Investimentos: A média de gastos e investimentos de comércio eletrônico cresceram 103% nos últimos 10 anos. “As empresas estão utilizando cada vez mais a infraestrutura de Internet e das aplicações de comércio eletrônico como meio para a realização de seus processos de negócio, com clara predominância daqueles relativos ao atendimento a cliente”, explica Albertin. As empresas pesquisadas apontaram crescimentos nos seus níveis de gastos e investimentos menores que nos últimos anos, mas mesmo assim atingiram a média geral de 2,26% do faturamento líquido das empresas, de 0,67% no setor indústria, 2,12% no de Comércio e 3,31% no de Serviços. O crescimento foi significativamente menor em relação ao ano anterior devido à crise econômica de 2015.

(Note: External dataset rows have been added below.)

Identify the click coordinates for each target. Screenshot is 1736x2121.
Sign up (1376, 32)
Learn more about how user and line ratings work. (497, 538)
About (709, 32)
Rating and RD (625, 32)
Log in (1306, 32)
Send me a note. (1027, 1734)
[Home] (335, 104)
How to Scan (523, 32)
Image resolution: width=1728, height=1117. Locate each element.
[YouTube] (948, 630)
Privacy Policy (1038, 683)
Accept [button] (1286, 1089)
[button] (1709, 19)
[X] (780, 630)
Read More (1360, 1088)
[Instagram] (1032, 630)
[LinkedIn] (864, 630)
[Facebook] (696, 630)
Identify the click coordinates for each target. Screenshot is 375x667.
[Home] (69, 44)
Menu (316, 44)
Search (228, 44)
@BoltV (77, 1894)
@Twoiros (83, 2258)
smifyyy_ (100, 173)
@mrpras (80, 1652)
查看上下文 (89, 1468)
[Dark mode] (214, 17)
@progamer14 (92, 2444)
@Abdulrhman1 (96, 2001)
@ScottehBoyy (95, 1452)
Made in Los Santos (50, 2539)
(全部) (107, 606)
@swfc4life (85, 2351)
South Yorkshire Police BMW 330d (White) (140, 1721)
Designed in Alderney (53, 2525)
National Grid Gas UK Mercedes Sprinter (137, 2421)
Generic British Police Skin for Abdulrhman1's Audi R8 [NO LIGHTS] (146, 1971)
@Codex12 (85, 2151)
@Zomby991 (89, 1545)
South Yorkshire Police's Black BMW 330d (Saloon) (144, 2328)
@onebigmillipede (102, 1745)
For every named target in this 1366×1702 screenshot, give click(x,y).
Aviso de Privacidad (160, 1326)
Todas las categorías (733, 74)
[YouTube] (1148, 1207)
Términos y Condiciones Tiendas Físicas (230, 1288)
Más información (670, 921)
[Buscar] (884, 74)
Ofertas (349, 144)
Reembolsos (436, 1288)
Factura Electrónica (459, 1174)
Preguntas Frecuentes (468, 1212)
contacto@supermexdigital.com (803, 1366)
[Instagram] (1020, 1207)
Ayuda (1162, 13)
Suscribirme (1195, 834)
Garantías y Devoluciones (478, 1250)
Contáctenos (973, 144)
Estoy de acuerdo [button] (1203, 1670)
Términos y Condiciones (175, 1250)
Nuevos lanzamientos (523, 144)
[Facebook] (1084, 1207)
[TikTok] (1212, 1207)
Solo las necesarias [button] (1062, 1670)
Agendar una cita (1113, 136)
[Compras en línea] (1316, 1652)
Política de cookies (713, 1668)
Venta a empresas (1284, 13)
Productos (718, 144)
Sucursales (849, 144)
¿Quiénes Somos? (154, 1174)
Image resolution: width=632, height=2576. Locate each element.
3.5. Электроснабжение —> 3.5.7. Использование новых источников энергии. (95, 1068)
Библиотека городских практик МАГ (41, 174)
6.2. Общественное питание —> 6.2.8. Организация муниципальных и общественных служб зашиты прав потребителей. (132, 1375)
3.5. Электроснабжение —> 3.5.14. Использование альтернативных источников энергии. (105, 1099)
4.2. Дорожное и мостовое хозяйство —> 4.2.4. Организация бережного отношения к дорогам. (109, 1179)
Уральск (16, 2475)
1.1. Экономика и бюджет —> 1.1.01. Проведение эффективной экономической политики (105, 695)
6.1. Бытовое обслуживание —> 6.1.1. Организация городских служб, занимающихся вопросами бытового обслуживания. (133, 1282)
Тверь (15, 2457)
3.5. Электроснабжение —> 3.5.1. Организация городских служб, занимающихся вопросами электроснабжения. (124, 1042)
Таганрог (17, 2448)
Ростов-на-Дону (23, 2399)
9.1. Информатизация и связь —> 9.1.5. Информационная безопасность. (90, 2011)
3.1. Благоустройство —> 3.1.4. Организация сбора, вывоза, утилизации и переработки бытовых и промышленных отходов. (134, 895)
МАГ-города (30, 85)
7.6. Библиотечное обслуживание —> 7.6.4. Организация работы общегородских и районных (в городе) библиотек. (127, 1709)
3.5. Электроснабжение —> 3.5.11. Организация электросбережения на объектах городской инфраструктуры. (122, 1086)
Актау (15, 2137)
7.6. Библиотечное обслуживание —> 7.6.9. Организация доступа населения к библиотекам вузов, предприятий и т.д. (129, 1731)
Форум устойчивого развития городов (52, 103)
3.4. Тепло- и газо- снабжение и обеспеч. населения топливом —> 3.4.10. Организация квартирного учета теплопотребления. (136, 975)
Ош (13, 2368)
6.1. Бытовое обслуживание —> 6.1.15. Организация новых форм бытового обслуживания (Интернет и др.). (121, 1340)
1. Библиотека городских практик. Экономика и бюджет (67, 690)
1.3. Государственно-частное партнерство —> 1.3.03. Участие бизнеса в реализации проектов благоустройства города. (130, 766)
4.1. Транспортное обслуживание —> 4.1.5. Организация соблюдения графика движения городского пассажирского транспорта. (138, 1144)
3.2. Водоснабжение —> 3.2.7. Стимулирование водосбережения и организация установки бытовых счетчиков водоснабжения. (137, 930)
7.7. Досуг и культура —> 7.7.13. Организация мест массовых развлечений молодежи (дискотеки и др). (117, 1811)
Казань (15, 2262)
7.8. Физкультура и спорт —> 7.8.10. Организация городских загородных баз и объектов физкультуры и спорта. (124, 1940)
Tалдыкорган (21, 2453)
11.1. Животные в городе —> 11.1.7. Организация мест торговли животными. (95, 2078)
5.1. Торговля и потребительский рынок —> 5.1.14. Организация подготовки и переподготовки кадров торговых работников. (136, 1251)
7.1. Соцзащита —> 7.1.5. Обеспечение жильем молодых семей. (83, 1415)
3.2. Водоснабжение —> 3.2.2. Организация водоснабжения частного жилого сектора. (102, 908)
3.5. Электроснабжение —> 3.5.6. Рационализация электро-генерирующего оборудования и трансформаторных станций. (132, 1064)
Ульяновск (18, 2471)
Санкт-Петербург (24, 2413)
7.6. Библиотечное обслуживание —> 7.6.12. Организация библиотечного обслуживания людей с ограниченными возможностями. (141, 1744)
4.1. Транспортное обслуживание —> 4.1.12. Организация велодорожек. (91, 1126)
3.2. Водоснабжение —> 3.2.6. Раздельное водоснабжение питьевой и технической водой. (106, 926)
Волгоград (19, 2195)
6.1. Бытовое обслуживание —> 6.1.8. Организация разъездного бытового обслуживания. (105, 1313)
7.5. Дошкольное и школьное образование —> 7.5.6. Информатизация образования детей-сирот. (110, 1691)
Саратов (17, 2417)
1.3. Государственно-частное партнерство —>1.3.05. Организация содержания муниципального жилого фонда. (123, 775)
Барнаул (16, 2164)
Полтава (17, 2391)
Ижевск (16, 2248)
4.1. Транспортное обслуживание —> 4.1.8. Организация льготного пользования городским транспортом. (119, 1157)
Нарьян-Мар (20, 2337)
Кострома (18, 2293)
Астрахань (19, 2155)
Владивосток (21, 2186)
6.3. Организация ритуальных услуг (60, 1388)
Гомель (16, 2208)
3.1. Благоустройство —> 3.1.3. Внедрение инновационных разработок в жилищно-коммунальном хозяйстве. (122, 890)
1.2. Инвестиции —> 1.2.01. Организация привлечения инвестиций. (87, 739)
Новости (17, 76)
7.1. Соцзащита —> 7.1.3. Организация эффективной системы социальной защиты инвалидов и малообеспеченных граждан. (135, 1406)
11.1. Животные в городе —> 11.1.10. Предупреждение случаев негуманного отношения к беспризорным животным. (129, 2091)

Valores: As transações de negócio-a-negócio representam 76,18% do valor do mercado total, e 48,18% para negócio-a-consumidor. “Os índices confirmam a evolução do comércio eletrônico e que a tendência é de crescimento, agora mais efetivo e buscando retornos dos investimentos realizados”, afirma o professor.

Atendimento ao cliente: As empresas continuam utilizando as aplicações de comércio eletrônico principalmente nos processos de atendimento a cliente referentes a recebimento de pedidos, obtenção de informações sobre necessidades e preferências, e suporte a utilização de produtos e serviços. Em relação aos processos de cadeia de suprimentos, a maior utilização é para solicitação de suprimentos e envio de pagamento.

Principais aspectos do comércio eletrônico para empresas: As empresas continuam avaliando como mais importantes os aspectos de alinhamento estratégico, relacionamento com clientes, adoção de clientes, comprometimento, e privacidade e segurança. Pela primeira vez, o aspecto de alinhamento estratégico foi considerado como o mais importante para as empresas.
Serviços: O setor de serviços apresenta um índice de gastos e investimentos em TI e CE, em relação à receita líquida, maior do que os demais setores. Essa situação é explicada pela participação dos bancos neste setor.

Indústria: O setor de indústria foi o que apresentou o maior crescimento na utilização do CE no seu relacionamento com fornecedores, sendo que esta situação é bastante influenciada pelo aumento da utilização de aplicações de CE nos processos relativos à cadeia de suprimentos.

Comércio: O setor de comércio apresentou um índice maior em relação à proporção dos gastos e investimentos em TI e CE. Esta situação é adequada em relação às características deste setor e dos produtos e serviços por ele transacionados.

Cadeia de suprimentos: Os processos de cadeia de suprimentos são os que apresentam crescimentos maiores, de forma coerente com a atenção que as empresas deram aos processos de e-procurement e logística, principalmente para materiais indiretos. Nestes processos, destaca-se o subprocesso de solicitação de suprimentos.